Background/Aims When new medications are introduced, safety data are often sparse. Health plan data may be useful for active surveillance for adverse events. We conducted a 12-month pilot study to demonstrate the feasibility of prospective active surveillance using data from several large health insurers. This presentation will summarize logistical challenges and lessons learned. Methods We studied the safety of generic divalproex sodium, an antiepileptic drug introduced in July 2008, compared to the branded drug. We performed monthly surveillance using the maximized sequential probability ratio test, comparing observed outcomes in new users of the generic drug to expected counts based on new users of the branded drug from January 2002 – June 2008. Programmers at four HMO Research Network sites extracted data monthly, ran quality control (QC) programs, and returned summary tables to the lead site. Medication exposure was identified from outpatient pharmacy dispensings. Outcomes identified from health plan utilization data included potential adverse effects (e.g. pancreatitis and liver disease) and efficacy outcomes (e.g. hospital or emergency department visits for seizures.) Results We will discuss lessons learned related to data sharing and HIPAA compliance, timing and synchronization of data pulls, and QC activities. Obtaining IRB approval took 3.5 months, and protocol development took 7 months. Developing the analytic program required two rounds of corrections, one leading to meaningful changes in results. QC programs identified substantial differences in monthly extracts across sites. Some QC flags required only understanding differences across sites, but others revealed data problems requiring resolution at the site level. Overall, 14% (4/28) of monthly extracts across the four sites could not be used due to underlying data problems or lack of analyst availability for timely extracts. Conclusions Prospective drug safety surveillance is feasible, but future projects should anticipate the need for longer timelines and multiple revisions to data pulls and analytic programs. They should develop approaches to handling missing data, because some data pulls will not be usable. QC activities should continue throughout study implementation. A knowledgeable, engaged lead at each site is vital to ensure accuracy and appropriate interpretation of each site’s data.
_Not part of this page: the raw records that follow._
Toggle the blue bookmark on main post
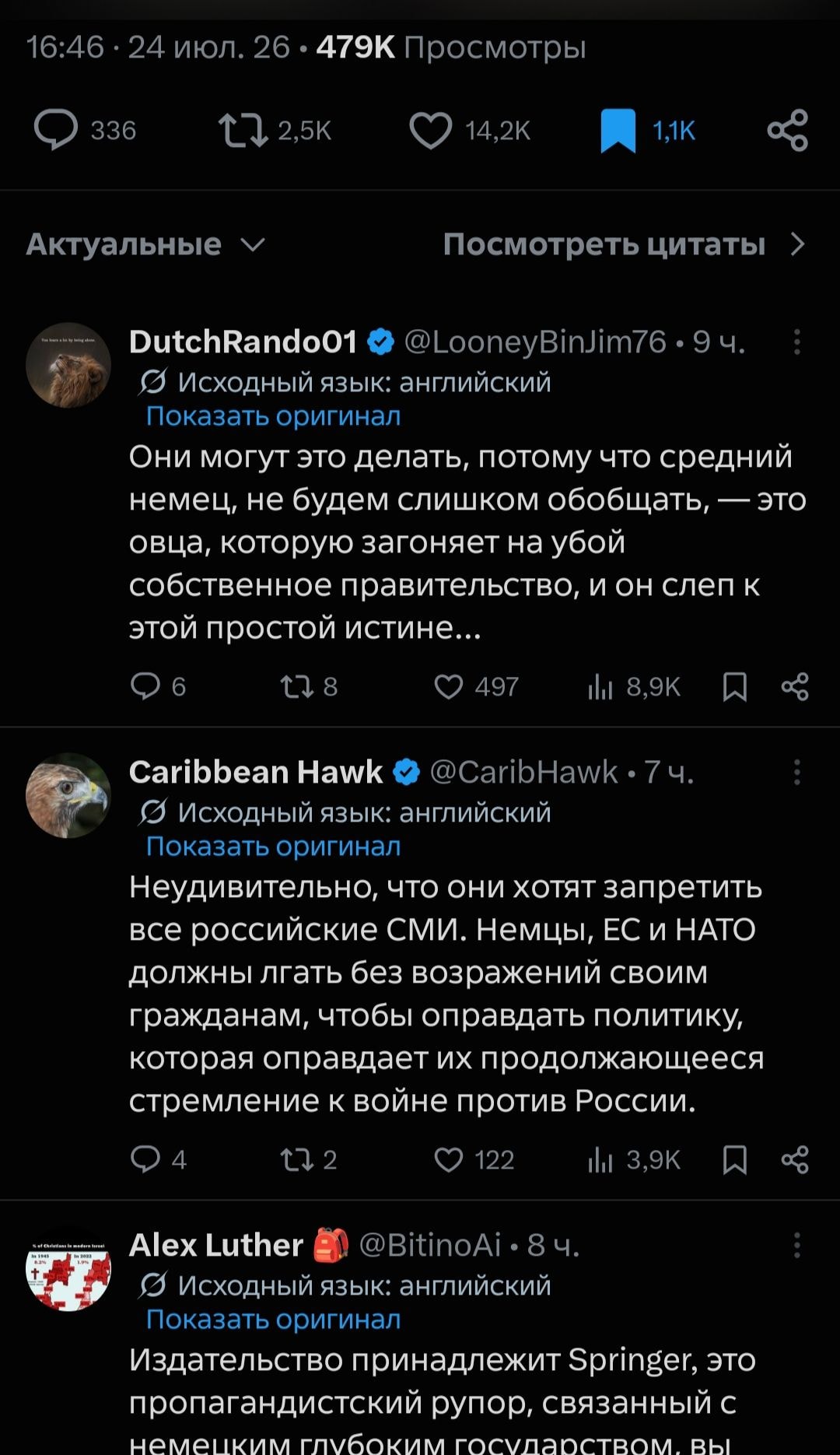The image size is (840, 1455). [618, 131]
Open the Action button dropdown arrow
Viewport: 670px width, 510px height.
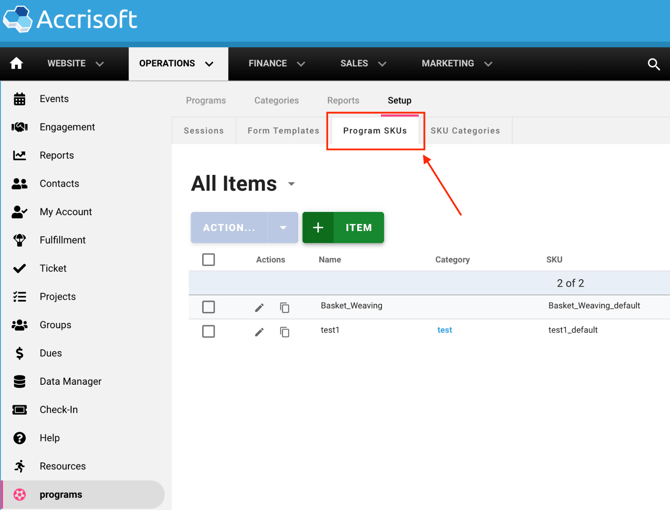(x=283, y=228)
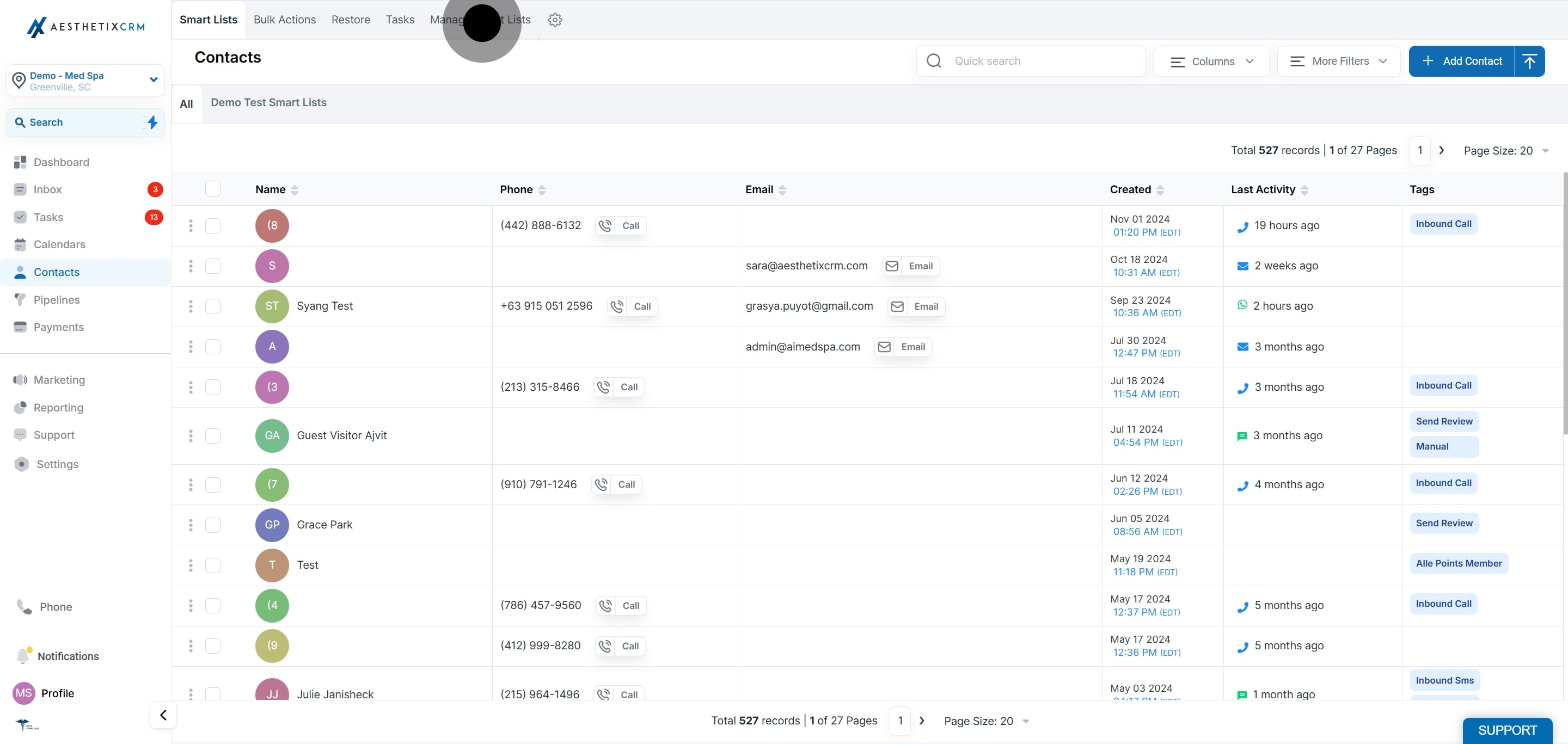
Task: Switch to the Bulk Actions tab
Action: pos(284,20)
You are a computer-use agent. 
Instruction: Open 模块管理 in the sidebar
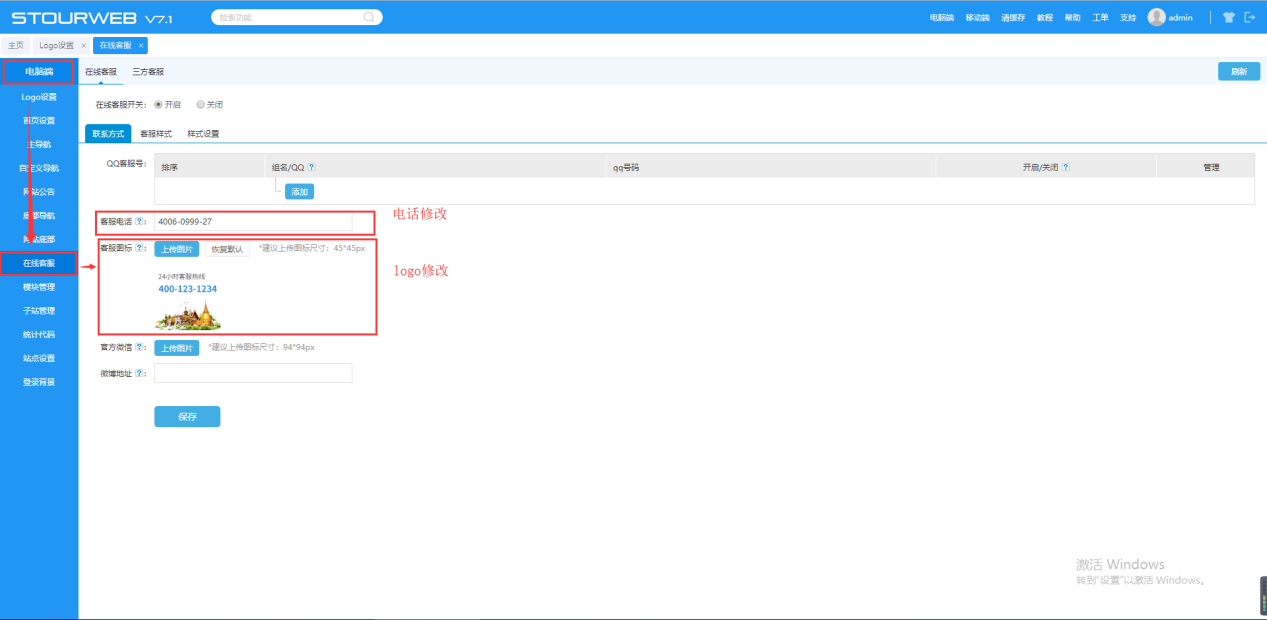coord(39,287)
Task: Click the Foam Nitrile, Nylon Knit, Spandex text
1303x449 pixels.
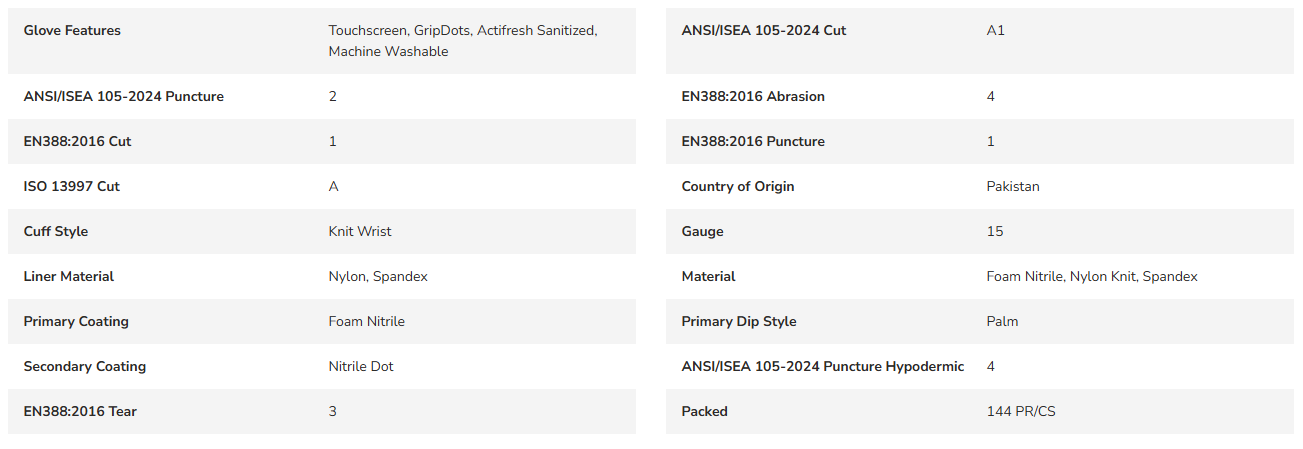Action: pyautogui.click(x=1091, y=277)
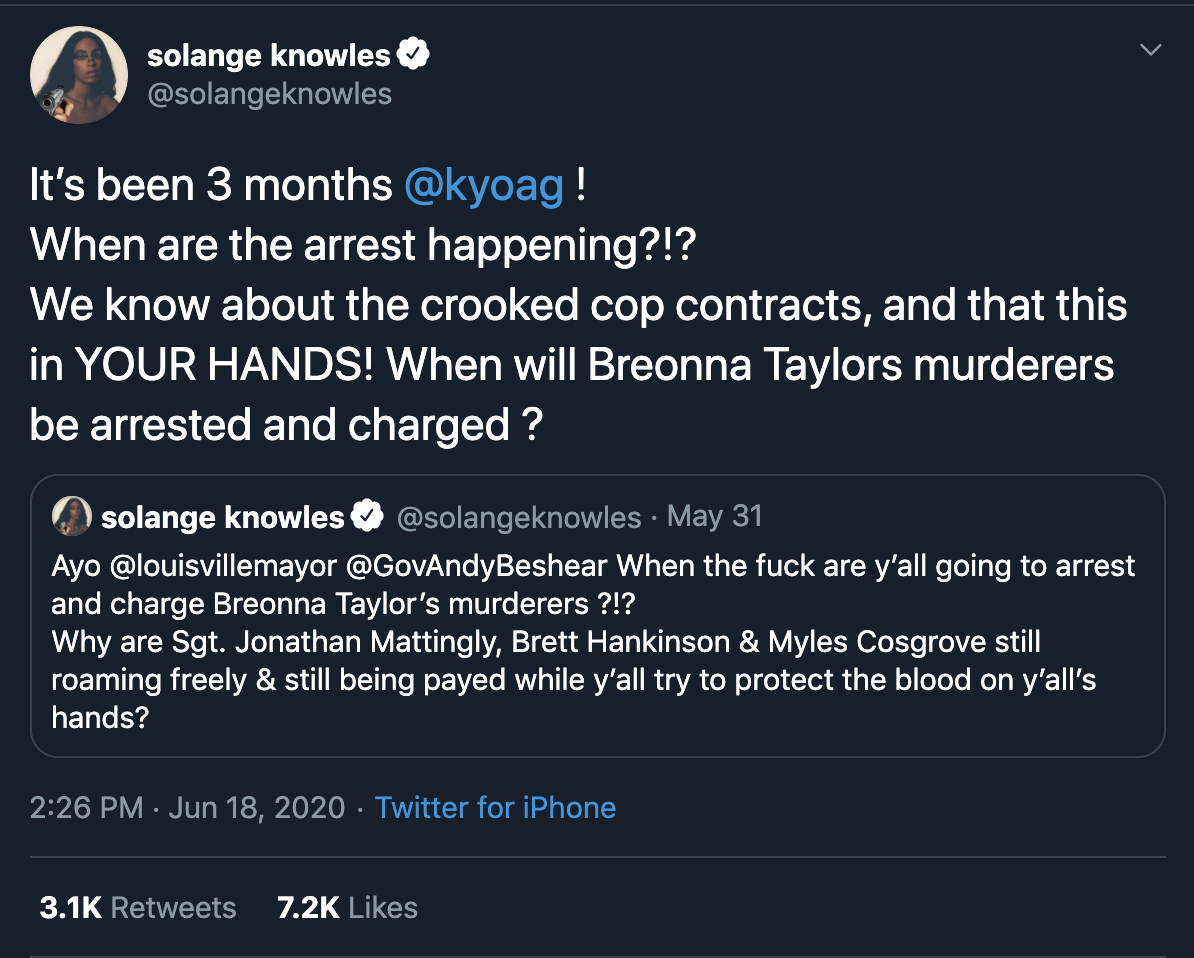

PS2-07: Medication Use in Pregnancy and Birth Outcomes Program

Background/Aims: Our knowledge of safe medication use during pregnancy is limited, due primarily to the lack of rigorous studies evaluating birth outcomes associated with in utero exposure to medications. A collaborative research program, the Medication Use in Pregnancy and Birth Outcomes Program, between the Food and Drug Administration (FDA) and researchers at the HMO Research Network Center for Education and Research in Therapeutics (CERT), Kaiser Permanente Northern and Southern California, and Vanderbilt University, aims to develop common, necessary data linkages to enable the conduct of multiple studies of medication use and outcomes in pregnancy across participating sites. Methods: Specific components of the program include: maternal-infant record linkage of all women delivering an infant between 2001 and 2007, linkage to birth certificate data for infants delivered between 2001 and 2007, validation of data elements within the datasets through medical chart abstractions, and annual update of the datasets. Results: This collaboration will provide a large ethnically and geographically diverse population, with approximately 90,000 births per year. Data files on maternal and child enrollment, outpatient drug dispensing, and inpatient and outpatient diagnoses and procedures, in addition to data elements obtained from birth certificate data, will be developed and maintained at each of the program sites. The proposed poster will describe the program and the available standard file definitions and data elements. Conclusions: The program will be an important resource for the evaluation of birth outcomes (birth defects and other perinatal events) associated with medication use during pregnancy, patterns and trends in medication use during pregnancy, and studies of the risks and benefits of medication use for the pregnant women themselves.